Speaker
Jakub Bielecki
Description
See the full Abstract at http://ocs.ciemat.es/EPS2018ABS/pdf/P1.1014.pdf
New methods of neutron emissivity tomographic reconstruction for
fusion plasma
J. Bielecki 1
1 Institute of Nuclear Physics Polish Academy of Sciences (IFJ PAN), PL-31-342 Krakow,
Poland
Reconstruction of the neutron emissivity distribution in fusion devices is a useful tool for
retrieving information on spatially resolved fusion rates. The reconstruction is performed
from a limited number of line-integrated quantities measured by a set of neutron detectors.
Usually the coverage of a plasma cross-section is very sparse. Thus, the problem of
tomographic reconstruction is very challenging due to its ill-posed character. Several
approaches to the reconstruction of neutron emissivity in magnetic-confinement fusion
devices have been developed.
In this work two recently developed methods are presented: (i) the method based on genetic
algorithms (GA) and (ii) the method based on Metropolis–Hastings Monte Carlo (MC)
algorithm.
GA are inherently parallel and the search is performed from a population of points.
Therefore, the method has the ability to avoid being trapped in a local optimal solution.
The developed MC method is based on a biased random walk. The algorithm generates
pseudo-random samples within the domain that contains the solution. The properly chosen
objective function ensures the convergence to the desired solution. The applied Metropolis–
Hastings algorithm can overcome the problem of trapping of the random walk in local
minima, because it offers a possible method for jumping out of them by accepting, with
some finite probability, changes in the direction opposite to indicated by the objective
function.
Both methods have been tested using a set of synthetic models.
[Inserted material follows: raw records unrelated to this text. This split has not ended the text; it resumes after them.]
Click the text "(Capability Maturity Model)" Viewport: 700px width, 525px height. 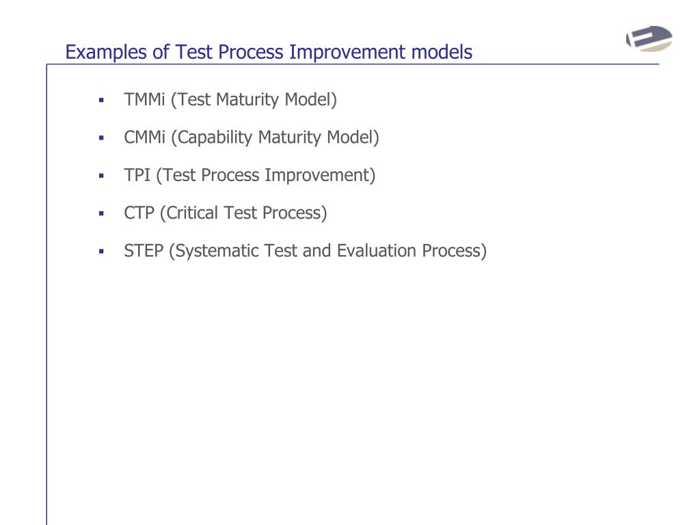pos(275,137)
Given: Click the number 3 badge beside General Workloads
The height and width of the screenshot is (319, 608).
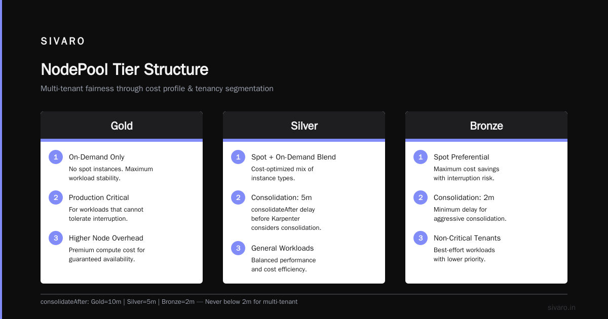Looking at the screenshot, I should 238,248.
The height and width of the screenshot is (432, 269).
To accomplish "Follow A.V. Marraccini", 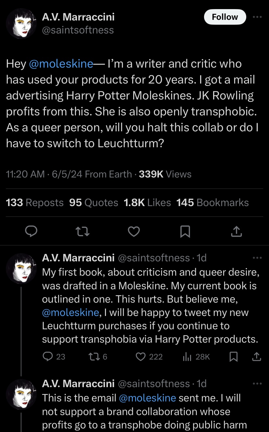I will point(225,17).
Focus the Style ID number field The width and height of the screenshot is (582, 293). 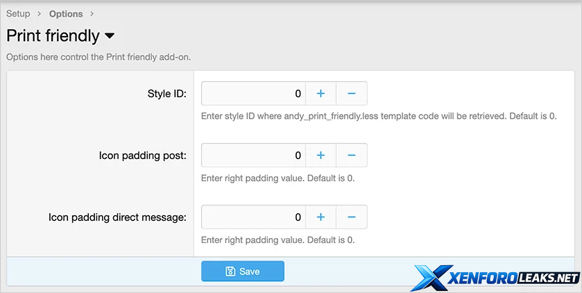tap(253, 93)
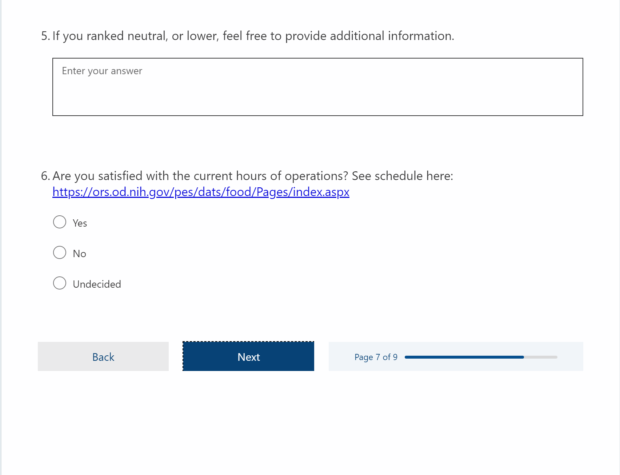
Task: Click the number 6 question marker
Action: pyautogui.click(x=45, y=176)
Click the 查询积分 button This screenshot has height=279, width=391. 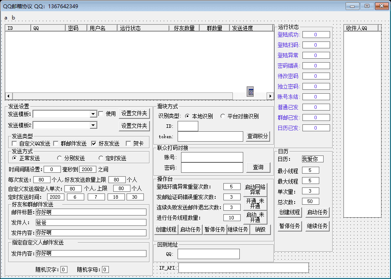pyautogui.click(x=258, y=136)
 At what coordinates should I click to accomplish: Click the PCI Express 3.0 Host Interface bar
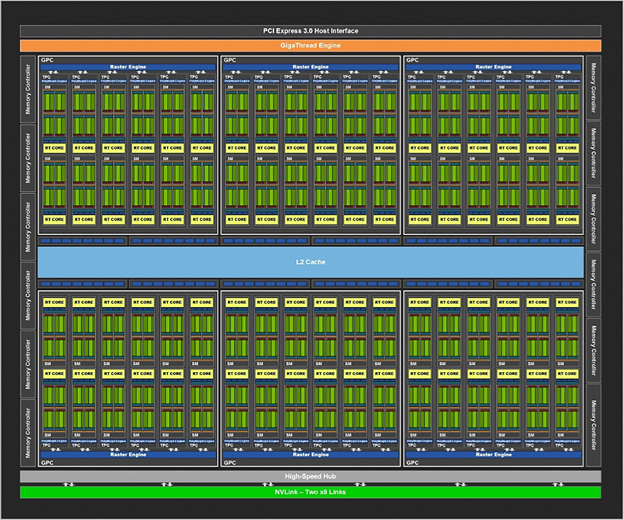pos(312,31)
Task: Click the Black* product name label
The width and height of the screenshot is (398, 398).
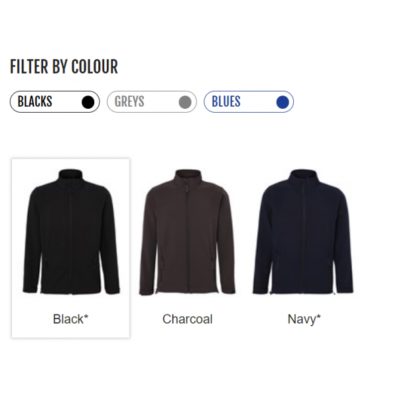Action: [x=70, y=319]
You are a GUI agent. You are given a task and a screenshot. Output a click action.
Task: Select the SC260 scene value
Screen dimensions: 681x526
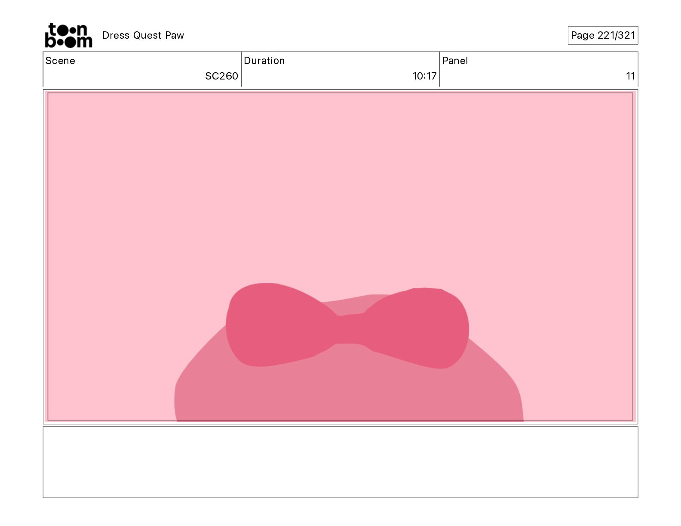pyautogui.click(x=221, y=76)
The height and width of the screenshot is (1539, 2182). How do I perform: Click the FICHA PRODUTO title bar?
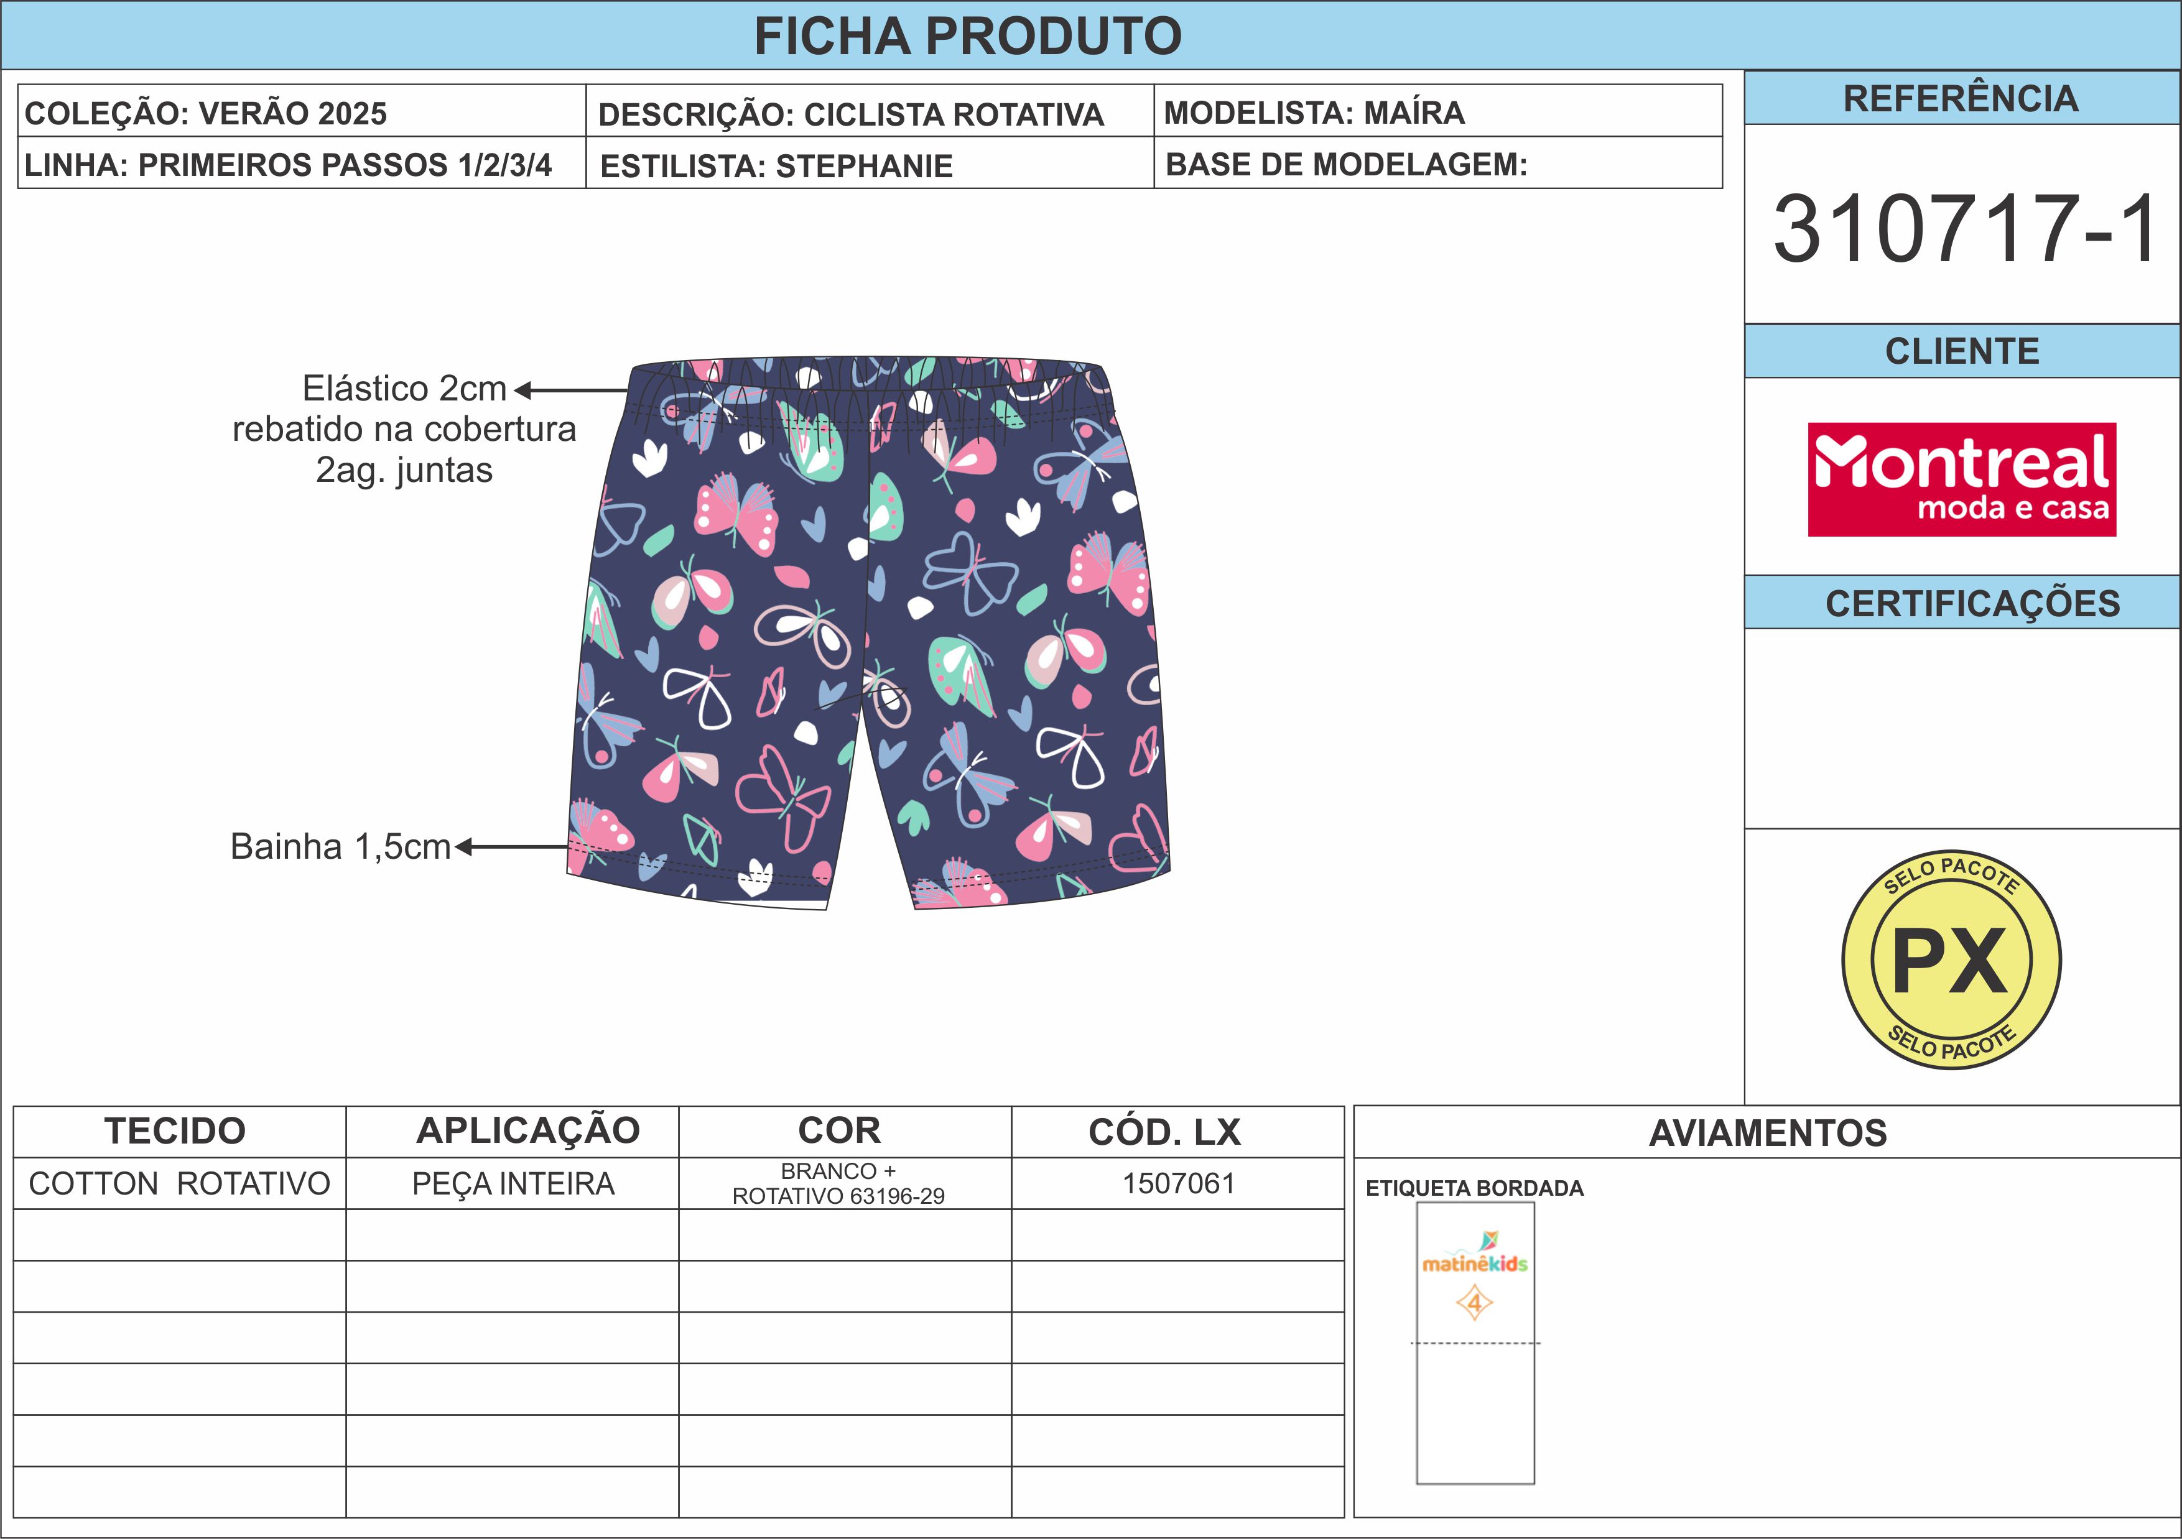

The methods have been
validated in terms of accuracy, speed and resilience against the noise present in the line-
integrated input data. The obtained results show that both methods provide accurate
reconstruction results, comparable with those obtained by the standard methods routinely
used for tokamak plasma (e.g. Tikhonov Regularization, Minimum Fisher Information,
etc.)
Acknowledgement:
The author gratefully acknowledges the financial support of the Polish National Science
Centre (NCN), (grant no. DEC-2017/01/X/ST2/00126.) which financially supported this
research.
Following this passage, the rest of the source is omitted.